- _Task requirements_
The entries are to be written out again with no differences.

- _Material for this task_
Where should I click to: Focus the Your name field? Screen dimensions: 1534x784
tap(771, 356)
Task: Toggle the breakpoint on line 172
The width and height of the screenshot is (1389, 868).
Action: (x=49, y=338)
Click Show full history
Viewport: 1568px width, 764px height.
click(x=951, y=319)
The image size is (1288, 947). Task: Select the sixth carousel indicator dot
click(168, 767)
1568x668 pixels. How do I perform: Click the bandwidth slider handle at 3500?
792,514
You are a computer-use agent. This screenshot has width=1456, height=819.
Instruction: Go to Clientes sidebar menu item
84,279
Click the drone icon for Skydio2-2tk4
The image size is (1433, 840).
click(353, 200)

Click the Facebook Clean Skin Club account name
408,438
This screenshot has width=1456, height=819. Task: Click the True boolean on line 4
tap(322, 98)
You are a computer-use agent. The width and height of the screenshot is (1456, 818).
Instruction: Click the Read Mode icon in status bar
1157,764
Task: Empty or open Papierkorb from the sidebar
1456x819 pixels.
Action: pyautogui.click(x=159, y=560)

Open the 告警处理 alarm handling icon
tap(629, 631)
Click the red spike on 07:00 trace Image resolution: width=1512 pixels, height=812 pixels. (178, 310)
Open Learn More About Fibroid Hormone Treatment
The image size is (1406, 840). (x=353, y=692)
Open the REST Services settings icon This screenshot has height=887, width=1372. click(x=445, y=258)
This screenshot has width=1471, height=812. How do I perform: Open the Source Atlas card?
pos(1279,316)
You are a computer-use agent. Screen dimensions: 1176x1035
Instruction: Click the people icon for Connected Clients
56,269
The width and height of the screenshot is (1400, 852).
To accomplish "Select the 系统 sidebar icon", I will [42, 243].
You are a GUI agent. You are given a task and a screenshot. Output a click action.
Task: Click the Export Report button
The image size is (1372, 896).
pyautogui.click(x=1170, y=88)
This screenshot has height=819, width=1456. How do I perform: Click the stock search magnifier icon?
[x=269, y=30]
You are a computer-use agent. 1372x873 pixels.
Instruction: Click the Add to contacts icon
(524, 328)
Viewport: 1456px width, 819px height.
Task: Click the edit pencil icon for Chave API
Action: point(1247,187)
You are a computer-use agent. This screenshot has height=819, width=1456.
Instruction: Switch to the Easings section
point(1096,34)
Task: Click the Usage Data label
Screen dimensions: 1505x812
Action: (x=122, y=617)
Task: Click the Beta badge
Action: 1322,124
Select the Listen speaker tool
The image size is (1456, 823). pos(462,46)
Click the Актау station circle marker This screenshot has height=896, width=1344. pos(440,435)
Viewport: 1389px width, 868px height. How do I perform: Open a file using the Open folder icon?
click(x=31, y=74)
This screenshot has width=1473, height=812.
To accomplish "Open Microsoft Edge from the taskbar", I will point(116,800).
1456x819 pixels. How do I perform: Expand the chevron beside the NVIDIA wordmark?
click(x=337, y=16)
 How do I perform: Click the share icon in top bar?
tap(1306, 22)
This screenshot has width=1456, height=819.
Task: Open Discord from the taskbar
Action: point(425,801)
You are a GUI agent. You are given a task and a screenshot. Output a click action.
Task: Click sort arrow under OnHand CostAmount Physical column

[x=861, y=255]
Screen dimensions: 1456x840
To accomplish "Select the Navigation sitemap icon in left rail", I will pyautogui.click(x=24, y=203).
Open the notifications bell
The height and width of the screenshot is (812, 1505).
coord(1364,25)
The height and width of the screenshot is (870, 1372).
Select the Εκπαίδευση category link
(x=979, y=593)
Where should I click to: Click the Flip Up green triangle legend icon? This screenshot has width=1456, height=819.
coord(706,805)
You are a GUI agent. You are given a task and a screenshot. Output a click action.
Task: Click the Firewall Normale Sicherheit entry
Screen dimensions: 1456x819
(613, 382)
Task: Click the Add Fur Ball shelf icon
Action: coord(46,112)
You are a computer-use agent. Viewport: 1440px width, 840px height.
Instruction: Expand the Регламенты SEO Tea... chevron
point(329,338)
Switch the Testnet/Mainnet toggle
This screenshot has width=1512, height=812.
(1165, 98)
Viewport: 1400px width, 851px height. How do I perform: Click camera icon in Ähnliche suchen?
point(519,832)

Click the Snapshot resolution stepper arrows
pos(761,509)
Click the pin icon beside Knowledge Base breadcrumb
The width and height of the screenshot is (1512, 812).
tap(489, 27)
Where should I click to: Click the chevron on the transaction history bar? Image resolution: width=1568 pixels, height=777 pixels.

- _Solution to the exercise_
Where should I click to: Focus the Your name field? Screen dimensions: 1534x784
tap(771, 356)
Task: Toggle the breakpoint on line 172
The width and height of the screenshot is (1389, 868).
Action: (x=49, y=338)
Click Show full history
Viewport: 1568px width, 764px height.
click(x=951, y=319)
The image size is (1288, 947). Task: Select the sixth carousel indicator dot
click(168, 767)
1568x668 pixels. How do I perform: Click the bandwidth slider handle at 3500?
792,514
You are a computer-use agent. This screenshot has width=1456, height=819.
Instruction: Go to Clientes sidebar menu item
84,279
Click the drone icon for Skydio2-2tk4
The image size is (1433, 840).
click(353, 200)

Click the Facebook Clean Skin Club account name
408,438
This screenshot has width=1456, height=819. Task: Click the True boolean on line 4
tap(322, 98)
You are a computer-use agent. The width and height of the screenshot is (1456, 818).
Instruction: Click the Read Mode icon in status bar
1157,764
Task: Empty or open Papierkorb from the sidebar
1456x819 pixels.
Action: pyautogui.click(x=159, y=560)

Open the 告警处理 alarm handling icon
tap(629, 631)
Click the red spike on 07:00 trace Image resolution: width=1512 pixels, height=812 pixels. (178, 310)
Open Learn More About Fibroid Hormone Treatment
The image size is (1406, 840). (x=353, y=692)
Open the REST Services settings icon This screenshot has height=887, width=1372. click(x=445, y=258)
This screenshot has width=1471, height=812. How do I perform: Open the Source Atlas card?
pos(1279,316)
You are a computer-use agent. Screen dimensions: 1176x1035
Instruction: Click the people icon for Connected Clients
56,269
The width and height of the screenshot is (1400, 852).
To accomplish "Select the 系统 sidebar icon", I will [42, 243].
You are a GUI agent. You are given a task and a screenshot. Output a click action.
Task: Click the Export Report button
The image size is (1372, 896).
pyautogui.click(x=1170, y=88)
This screenshot has height=819, width=1456. How do I perform: Click the stock search magnifier icon?
[x=269, y=30]
You are a computer-use agent. 1372x873 pixels.
Instruction: Click the Add to contacts icon
(524, 328)
Viewport: 1456px width, 819px height.
Task: Click the edit pencil icon for Chave API
Action: point(1247,187)
You are a computer-use agent. This screenshot has height=819, width=1456.
Instruction: Switch to the Easings section
point(1096,34)
Task: Click the Usage Data label
Screen dimensions: 1505x812
Action: (x=122, y=617)
Task: Click the Beta badge
Action: 1322,124
Select the Listen speaker tool
The image size is (1456, 823). pos(462,46)
Click the Актау station circle marker This screenshot has height=896, width=1344. pos(440,435)
Viewport: 1389px width, 868px height. How do I perform: Open a file using the Open folder icon?
click(x=31, y=74)
This screenshot has width=1473, height=812.
To accomplish "Open Microsoft Edge from the taskbar", I will point(116,800).
1456x819 pixels. How do I perform: Expand the chevron beside the NVIDIA wordmark?
click(x=337, y=16)
 How do I perform: Click the share icon in top bar?
tap(1306, 22)
This screenshot has width=1456, height=819.
Task: Open Discord from the taskbar
Action: point(425,801)
You are a GUI agent. You are given a task and a screenshot. Output a click action.
Task: Click sort arrow under OnHand CostAmount Physical column

[x=861, y=255]
Screen dimensions: 1456x840
To accomplish "Select the Navigation sitemap icon in left rail", I will pyautogui.click(x=24, y=203).
Open the notifications bell
The height and width of the screenshot is (812, 1505).
coord(1364,25)
The height and width of the screenshot is (870, 1372).
Select the Εκπαίδευση category link
(x=979, y=593)
Where should I click to: Click the Flip Up green triangle legend icon? This screenshot has width=1456, height=819.
coord(706,805)
You are a GUI agent. You are given a task and a screenshot. Output a click action.
Task: Click the Firewall Normale Sicherheit entry
Screen dimensions: 1456x819
(613, 382)
Task: Click the Add Fur Ball shelf icon
Action: coord(46,112)
You are a computer-use agent. Viewport: 1440px width, 840px height.
Instruction: Expand the Регламенты SEO Tea... chevron
point(329,338)
Switch the Testnet/Mainnet toggle
This screenshot has width=1512, height=812.
(1165, 98)
Viewport: 1400px width, 851px height. How do I perform: Click camera icon in Ähnliche suchen?
point(519,832)

Click the Snapshot resolution stepper arrows
pos(761,509)
Click the pin icon beside Knowledge Base breadcrumb
The width and height of the screenshot is (1512, 812).
tap(489, 27)
Where should I click to: Click the chevron on the transaction history bar? Image resolution: width=1568 pixels, height=777 pixels.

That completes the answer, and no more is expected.